A Great Black-Backed Gull was standing on a post near the Serpentine bridge.
It was overlooking the basket where the Cormorants and Great Crested Grebes fish. There was no sign of these, evidently deterred by this huge fierce creature. The grebes came back after it had gone away and resumed their long-running territorial dispute.
Small numbers of these gulls -- three is the most we have ever had at one time -- drift in and out of the park. It is not clear where they come from or go to: possibly the river, or they may be making a tour of the parks looking for food. There are plenty of pigeons for them, anyway.
On the Long Water, two Lesser Black-Backed Gulls were quarrelling over a large crayfish.
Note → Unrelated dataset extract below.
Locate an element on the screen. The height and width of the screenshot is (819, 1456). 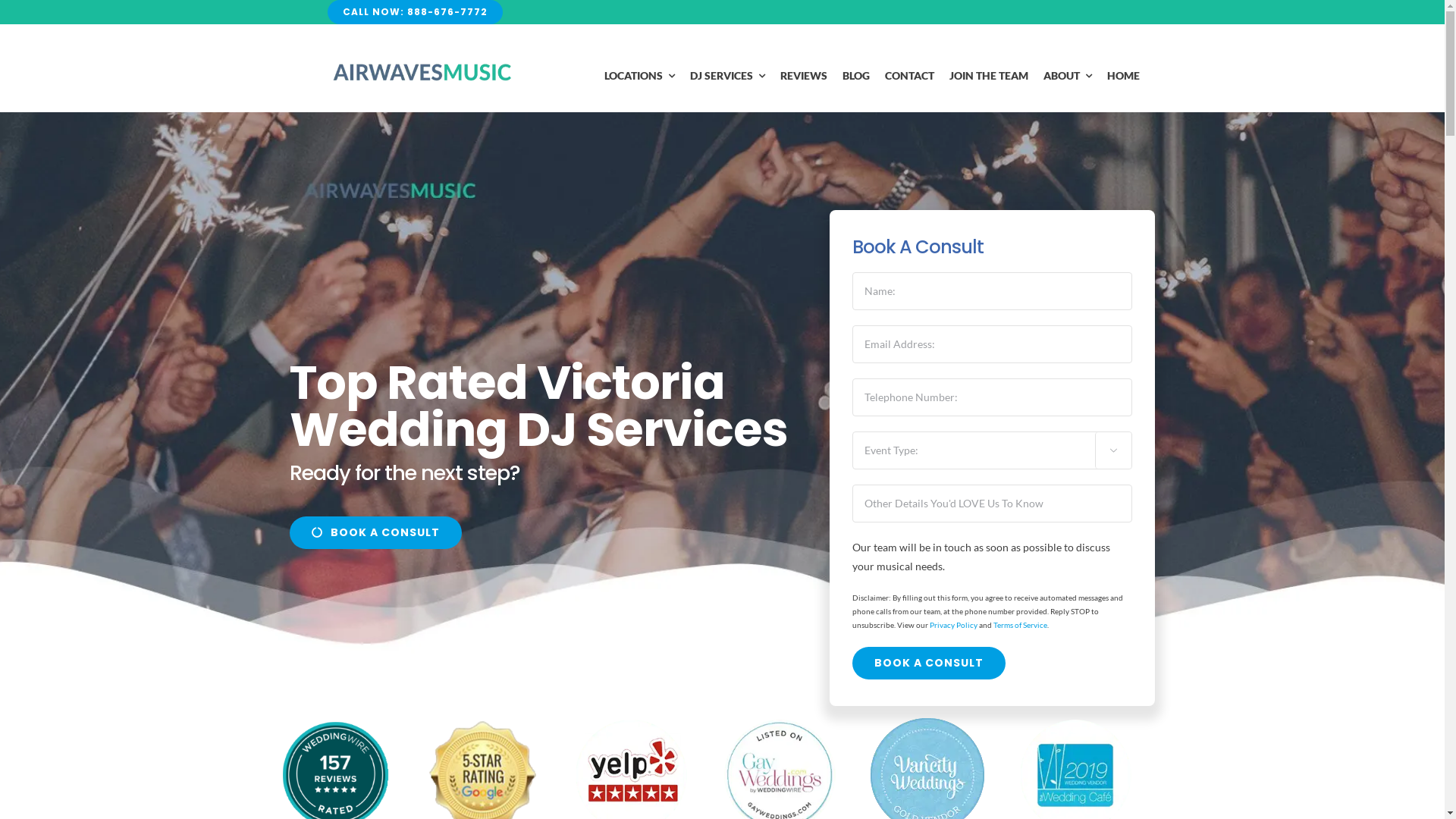
'Privacy Policy' is located at coordinates (928, 625).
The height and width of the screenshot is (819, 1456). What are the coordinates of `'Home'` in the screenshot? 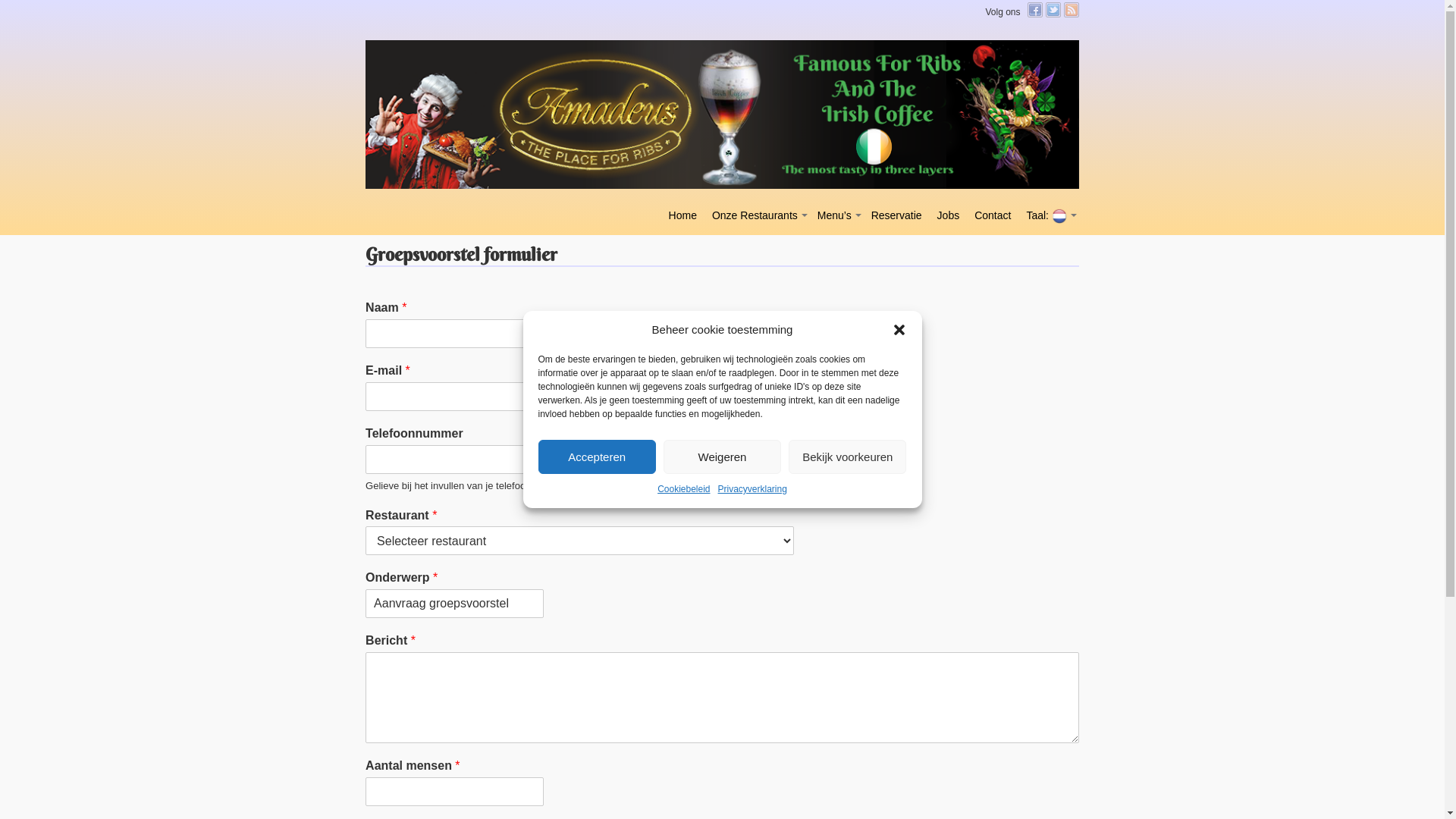 It's located at (682, 215).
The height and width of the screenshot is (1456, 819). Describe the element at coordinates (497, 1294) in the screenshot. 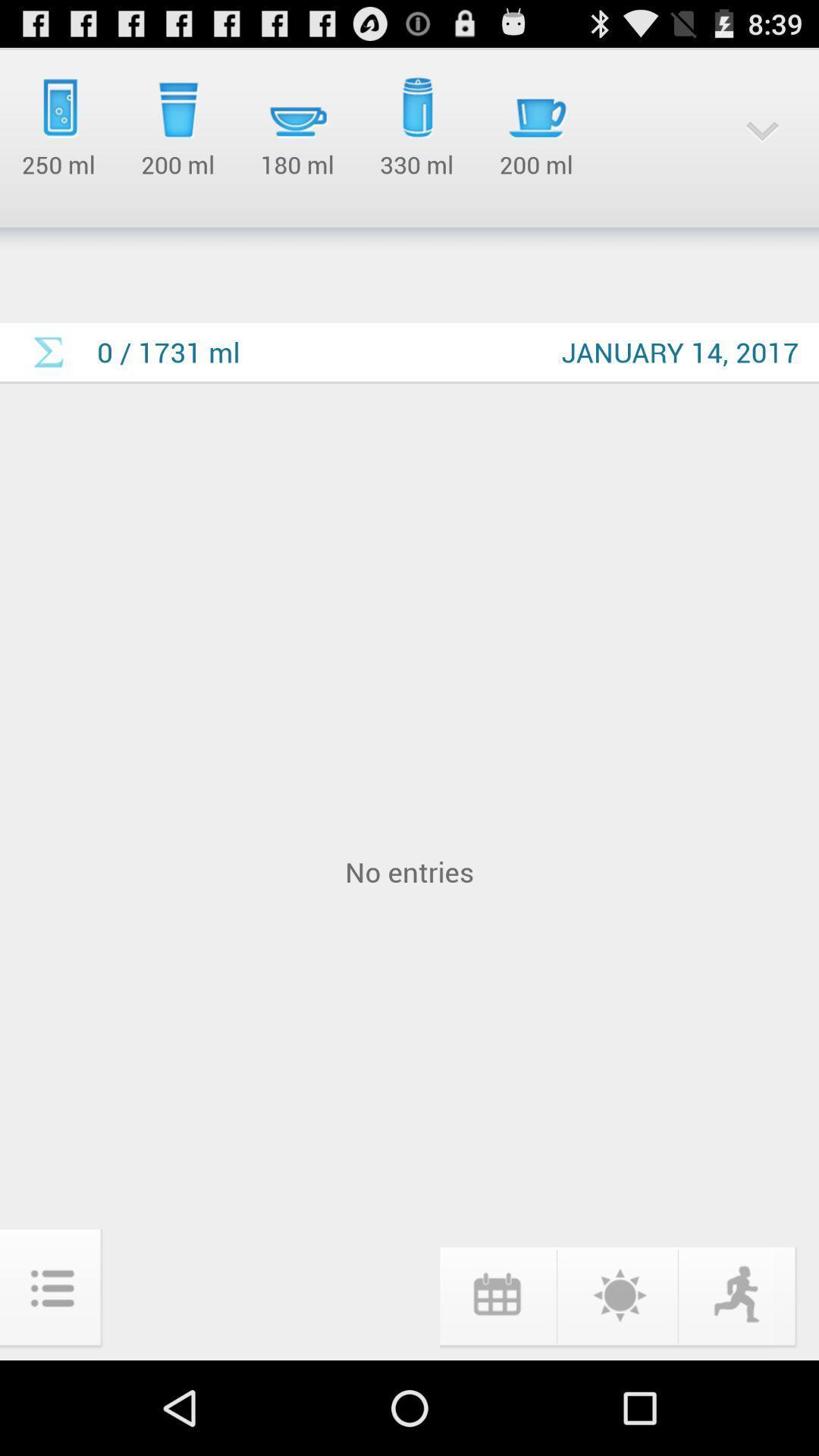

It had probably been caught in the Serpentine, since the Long Water does not have the shallow sloping edges that enable the gulls to dive for them. This one looks reddish, so it is probably an American signal crayfish.
The newly laid turf around the Henry Moore statue had attracted a couple of Moorhens, which were running around looking for small edible creatures but -- to judge by the amount of running relative to pecking -- not finding much.
It is sterile turf grown on a turf farm and would not have much animal life in it. But in a few months it will crawling with insects and worms.
One of the Little Grebes appeared near the Italian Garden.
It caught a fish but was immediately attacked by a Black-Headed Gull and retired into the shelter of the reeds to eat it.
Only the female Tawny Owl was out today, on her usual balcony.
Several people were looking for her mate, but didn't find him.